Posted: **Sun Oct 16, 2005 6:18 am**

by **SRX**

my method is

if n ==6

then

1. 1 2 3 4 5 6

( n=6=even , so copy ar[1]..ar[3] to ar[0].., then n/=2 )

2. 2 4 6

( n==3==odd , so copy ar[end] to ar[0] , then copy ar[1]..a[3]....to ar[

1]... )

3 6 4

4 4

but it is too slow

can someone give me some hint , thanks

Posted: **Sun Oct 16, 2005 6:37 am**

by **Jan**

Just evaluate the values upto 50. And you will get an easy sequence. If you still dont find it then I will tell you.

Posted: **Sun Oct 16, 2005 6:40 am**

by **Cho**

It's exactly the

Josephus Problem. It's quite well known in the programing contest community.

Posted: **Sun Oct 16, 2005 7:02 am**

by **SRX**

Anonymous wrote:Jan wrote:Just evaluate the values upto 50. And you will get a easy sequence.
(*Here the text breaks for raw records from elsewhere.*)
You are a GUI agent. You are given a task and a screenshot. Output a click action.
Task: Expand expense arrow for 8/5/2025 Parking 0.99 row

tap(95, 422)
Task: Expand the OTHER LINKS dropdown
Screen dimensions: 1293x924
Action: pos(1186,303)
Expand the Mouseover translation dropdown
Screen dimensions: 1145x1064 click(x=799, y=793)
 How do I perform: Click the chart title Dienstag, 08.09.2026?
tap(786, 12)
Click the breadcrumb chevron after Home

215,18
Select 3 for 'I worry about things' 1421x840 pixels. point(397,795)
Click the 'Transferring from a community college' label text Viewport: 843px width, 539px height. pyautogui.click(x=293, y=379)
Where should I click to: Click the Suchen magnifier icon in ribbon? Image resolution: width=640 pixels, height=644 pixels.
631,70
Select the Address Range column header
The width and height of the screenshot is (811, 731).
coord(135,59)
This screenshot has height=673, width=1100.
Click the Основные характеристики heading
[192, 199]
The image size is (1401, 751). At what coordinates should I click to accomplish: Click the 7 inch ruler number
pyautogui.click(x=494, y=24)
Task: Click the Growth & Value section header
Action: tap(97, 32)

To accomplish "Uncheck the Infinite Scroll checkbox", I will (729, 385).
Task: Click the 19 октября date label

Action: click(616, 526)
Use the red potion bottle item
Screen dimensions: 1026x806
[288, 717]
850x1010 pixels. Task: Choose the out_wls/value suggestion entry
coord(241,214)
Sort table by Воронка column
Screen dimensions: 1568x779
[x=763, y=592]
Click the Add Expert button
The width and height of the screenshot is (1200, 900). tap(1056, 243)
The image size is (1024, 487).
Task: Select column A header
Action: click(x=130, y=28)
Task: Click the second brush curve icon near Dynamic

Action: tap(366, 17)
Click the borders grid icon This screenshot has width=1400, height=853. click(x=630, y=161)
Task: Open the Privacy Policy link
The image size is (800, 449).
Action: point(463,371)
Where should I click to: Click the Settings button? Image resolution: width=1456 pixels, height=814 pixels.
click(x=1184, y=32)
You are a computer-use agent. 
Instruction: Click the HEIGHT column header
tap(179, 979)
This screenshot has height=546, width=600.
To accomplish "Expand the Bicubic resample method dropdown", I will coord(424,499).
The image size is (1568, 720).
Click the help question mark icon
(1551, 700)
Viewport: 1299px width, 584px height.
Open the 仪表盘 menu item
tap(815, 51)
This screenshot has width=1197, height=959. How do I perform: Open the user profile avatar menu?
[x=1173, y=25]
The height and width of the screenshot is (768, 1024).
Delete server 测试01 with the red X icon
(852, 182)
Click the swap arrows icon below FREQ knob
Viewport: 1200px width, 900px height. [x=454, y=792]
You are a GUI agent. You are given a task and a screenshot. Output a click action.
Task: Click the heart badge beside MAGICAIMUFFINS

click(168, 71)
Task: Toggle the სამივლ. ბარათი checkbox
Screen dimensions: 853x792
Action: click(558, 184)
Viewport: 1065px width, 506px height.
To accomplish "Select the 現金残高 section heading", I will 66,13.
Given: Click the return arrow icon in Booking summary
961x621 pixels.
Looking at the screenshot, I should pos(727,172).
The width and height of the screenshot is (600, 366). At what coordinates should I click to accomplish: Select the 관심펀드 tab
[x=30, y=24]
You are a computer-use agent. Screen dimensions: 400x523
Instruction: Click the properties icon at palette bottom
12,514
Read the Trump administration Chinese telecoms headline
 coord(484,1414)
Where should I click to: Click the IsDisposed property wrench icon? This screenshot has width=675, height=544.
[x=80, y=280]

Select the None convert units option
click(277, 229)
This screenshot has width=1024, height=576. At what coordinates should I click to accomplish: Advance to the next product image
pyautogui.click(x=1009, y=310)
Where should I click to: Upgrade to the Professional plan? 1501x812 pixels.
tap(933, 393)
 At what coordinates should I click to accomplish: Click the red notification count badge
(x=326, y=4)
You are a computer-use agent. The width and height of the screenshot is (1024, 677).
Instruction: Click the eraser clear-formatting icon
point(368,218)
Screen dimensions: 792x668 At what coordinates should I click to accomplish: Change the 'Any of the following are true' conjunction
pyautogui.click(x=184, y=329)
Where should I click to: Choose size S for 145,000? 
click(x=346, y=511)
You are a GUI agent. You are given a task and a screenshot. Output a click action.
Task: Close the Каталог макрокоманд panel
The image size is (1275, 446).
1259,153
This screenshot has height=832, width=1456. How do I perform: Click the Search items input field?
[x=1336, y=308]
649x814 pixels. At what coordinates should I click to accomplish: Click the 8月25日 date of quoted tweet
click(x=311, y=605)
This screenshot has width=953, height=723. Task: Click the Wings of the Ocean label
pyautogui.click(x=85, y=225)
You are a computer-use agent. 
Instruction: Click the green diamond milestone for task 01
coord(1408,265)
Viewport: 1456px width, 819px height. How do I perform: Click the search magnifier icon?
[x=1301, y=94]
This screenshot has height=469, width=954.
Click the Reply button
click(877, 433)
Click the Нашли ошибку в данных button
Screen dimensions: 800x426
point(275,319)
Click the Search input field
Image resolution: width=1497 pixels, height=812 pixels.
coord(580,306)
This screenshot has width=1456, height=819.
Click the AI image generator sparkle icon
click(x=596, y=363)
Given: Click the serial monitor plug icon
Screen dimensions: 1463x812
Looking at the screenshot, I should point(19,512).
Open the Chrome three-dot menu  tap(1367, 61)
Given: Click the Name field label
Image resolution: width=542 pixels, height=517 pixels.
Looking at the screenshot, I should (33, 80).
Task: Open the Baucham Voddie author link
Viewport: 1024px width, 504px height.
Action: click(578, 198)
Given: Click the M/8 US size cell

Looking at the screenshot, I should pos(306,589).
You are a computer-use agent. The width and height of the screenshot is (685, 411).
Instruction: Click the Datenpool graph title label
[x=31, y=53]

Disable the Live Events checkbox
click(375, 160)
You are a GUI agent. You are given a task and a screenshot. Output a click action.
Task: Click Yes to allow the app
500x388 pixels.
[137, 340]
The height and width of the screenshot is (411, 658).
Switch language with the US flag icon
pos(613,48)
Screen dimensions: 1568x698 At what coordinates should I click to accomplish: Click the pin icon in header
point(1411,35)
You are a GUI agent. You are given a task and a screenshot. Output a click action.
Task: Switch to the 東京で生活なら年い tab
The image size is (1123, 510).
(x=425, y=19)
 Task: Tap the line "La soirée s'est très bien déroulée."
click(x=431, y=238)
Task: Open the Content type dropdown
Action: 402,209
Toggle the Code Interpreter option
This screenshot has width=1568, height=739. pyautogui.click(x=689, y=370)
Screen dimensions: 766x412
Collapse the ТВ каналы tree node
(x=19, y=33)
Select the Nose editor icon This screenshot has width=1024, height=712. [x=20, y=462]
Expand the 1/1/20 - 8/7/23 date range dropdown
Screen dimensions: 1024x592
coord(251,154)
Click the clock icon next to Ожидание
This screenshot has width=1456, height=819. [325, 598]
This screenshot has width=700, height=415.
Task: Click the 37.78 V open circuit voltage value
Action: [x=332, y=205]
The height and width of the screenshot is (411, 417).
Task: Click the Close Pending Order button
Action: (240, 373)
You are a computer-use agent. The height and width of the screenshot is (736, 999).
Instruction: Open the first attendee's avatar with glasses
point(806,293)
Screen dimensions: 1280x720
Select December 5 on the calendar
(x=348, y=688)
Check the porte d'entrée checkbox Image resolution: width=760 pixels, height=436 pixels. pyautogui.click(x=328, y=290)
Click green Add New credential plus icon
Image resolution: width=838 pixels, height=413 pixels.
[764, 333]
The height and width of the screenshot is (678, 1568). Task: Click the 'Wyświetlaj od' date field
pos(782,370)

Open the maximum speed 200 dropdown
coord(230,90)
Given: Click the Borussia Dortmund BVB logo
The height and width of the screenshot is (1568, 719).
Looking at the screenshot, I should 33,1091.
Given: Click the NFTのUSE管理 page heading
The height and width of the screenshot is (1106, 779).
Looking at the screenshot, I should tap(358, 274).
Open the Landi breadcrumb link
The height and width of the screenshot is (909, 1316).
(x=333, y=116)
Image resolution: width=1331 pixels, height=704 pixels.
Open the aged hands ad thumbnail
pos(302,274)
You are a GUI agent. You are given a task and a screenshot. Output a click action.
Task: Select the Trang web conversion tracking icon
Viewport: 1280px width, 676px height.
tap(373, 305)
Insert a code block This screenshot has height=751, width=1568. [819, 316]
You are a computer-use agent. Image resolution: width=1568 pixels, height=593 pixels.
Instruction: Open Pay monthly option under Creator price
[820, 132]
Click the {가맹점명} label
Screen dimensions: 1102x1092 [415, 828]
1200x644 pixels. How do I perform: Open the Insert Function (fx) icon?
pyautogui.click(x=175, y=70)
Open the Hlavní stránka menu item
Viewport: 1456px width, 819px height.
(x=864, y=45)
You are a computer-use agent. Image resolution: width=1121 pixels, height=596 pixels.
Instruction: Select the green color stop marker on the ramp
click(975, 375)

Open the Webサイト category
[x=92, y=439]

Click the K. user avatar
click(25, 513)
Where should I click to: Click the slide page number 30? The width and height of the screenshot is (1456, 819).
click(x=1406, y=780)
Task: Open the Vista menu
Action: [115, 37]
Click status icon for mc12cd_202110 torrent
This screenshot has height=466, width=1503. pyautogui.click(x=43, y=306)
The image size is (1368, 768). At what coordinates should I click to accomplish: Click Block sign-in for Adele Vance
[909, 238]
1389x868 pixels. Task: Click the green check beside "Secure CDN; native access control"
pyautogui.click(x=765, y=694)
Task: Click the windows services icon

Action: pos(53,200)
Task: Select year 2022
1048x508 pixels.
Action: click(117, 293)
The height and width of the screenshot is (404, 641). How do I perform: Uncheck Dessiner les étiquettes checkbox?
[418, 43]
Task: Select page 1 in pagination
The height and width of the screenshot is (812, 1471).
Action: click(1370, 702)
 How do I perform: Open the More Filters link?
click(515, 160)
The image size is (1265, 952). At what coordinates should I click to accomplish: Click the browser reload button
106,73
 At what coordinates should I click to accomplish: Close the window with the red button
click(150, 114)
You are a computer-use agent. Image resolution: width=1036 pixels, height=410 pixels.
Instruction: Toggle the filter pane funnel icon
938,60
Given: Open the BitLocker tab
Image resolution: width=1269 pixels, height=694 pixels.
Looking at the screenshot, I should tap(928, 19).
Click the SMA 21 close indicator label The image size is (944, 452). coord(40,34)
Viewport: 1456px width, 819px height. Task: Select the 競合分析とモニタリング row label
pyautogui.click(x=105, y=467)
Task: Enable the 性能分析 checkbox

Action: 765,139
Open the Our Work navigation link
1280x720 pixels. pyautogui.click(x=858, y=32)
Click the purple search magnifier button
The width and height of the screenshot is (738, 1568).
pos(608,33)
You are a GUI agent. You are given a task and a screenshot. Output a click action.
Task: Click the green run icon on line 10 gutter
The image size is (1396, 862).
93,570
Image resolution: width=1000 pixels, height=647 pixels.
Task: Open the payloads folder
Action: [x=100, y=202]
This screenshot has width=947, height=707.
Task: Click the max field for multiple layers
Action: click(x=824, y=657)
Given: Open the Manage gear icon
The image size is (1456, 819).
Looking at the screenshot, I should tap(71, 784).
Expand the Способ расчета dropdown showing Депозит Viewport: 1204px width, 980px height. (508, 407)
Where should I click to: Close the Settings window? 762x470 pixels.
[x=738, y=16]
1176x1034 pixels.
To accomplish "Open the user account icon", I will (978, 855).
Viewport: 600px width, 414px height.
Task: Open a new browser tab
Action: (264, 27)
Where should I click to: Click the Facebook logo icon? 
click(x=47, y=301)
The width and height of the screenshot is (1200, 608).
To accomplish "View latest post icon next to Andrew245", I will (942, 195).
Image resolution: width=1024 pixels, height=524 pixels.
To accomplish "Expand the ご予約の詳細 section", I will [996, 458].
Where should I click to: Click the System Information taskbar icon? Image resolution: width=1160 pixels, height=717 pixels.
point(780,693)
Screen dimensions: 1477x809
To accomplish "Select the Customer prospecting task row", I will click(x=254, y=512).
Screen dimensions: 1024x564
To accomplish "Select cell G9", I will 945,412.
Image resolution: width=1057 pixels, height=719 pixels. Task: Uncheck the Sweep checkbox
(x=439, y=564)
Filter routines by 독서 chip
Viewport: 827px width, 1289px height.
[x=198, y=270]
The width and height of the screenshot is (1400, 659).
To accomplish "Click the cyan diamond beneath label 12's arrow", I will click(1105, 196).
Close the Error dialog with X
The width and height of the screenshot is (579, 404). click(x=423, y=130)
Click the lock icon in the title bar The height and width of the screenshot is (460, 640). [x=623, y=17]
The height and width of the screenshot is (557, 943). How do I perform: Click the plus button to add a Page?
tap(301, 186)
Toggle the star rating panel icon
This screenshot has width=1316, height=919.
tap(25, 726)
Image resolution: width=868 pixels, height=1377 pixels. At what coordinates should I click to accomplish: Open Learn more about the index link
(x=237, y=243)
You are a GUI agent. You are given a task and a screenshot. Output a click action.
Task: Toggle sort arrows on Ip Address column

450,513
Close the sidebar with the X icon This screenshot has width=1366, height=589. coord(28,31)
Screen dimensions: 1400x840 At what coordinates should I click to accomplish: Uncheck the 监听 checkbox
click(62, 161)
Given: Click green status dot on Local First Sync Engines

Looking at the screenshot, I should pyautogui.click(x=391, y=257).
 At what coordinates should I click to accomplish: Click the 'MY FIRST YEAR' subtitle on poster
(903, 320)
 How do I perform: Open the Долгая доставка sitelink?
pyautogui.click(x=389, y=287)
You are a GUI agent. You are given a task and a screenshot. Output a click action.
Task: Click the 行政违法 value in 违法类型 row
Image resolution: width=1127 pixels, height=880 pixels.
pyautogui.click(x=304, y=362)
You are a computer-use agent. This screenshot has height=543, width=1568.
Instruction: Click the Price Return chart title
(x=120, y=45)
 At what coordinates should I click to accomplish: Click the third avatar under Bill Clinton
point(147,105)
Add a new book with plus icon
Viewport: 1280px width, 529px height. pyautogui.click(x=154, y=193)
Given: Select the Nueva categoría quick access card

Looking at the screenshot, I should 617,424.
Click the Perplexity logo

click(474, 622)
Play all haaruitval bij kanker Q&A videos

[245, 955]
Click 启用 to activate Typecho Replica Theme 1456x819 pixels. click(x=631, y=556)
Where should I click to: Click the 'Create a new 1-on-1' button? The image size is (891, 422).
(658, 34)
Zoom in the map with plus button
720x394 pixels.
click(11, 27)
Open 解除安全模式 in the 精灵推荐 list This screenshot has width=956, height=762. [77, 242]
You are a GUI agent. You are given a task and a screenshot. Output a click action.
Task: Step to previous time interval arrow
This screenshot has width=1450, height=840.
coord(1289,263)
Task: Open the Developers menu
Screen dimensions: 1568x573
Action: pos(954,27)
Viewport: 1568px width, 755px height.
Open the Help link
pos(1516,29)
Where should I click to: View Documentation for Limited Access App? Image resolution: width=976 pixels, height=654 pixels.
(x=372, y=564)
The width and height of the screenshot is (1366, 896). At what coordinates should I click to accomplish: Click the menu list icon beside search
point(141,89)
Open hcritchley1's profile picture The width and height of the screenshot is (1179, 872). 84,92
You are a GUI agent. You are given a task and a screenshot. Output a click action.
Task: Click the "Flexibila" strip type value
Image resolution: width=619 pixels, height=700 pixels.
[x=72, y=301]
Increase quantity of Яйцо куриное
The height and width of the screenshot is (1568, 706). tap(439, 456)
If you still dont find it then I will tell you.

thanks jan

I found "+2 sequence"

sorry , I forgot to login

### 10940 - Throwing cards away II

Posted: **Sun Oct 23, 2005 7:28 pm**

by **asif_rahman0**

**got accepted**

Posted: **Sun Oct 23, 2005 9:15 pm**

by **Raj Ariyan**

HI asif_rahman0,

Did u noticed abt ur time complexity ? n ≤ 500000 and also there are 500000 lines of input. Actually the problem doesnt need array. Its a well known ** Josephus ** problem. So it will be helpful if u read those things. Hope it helps. Good Luck.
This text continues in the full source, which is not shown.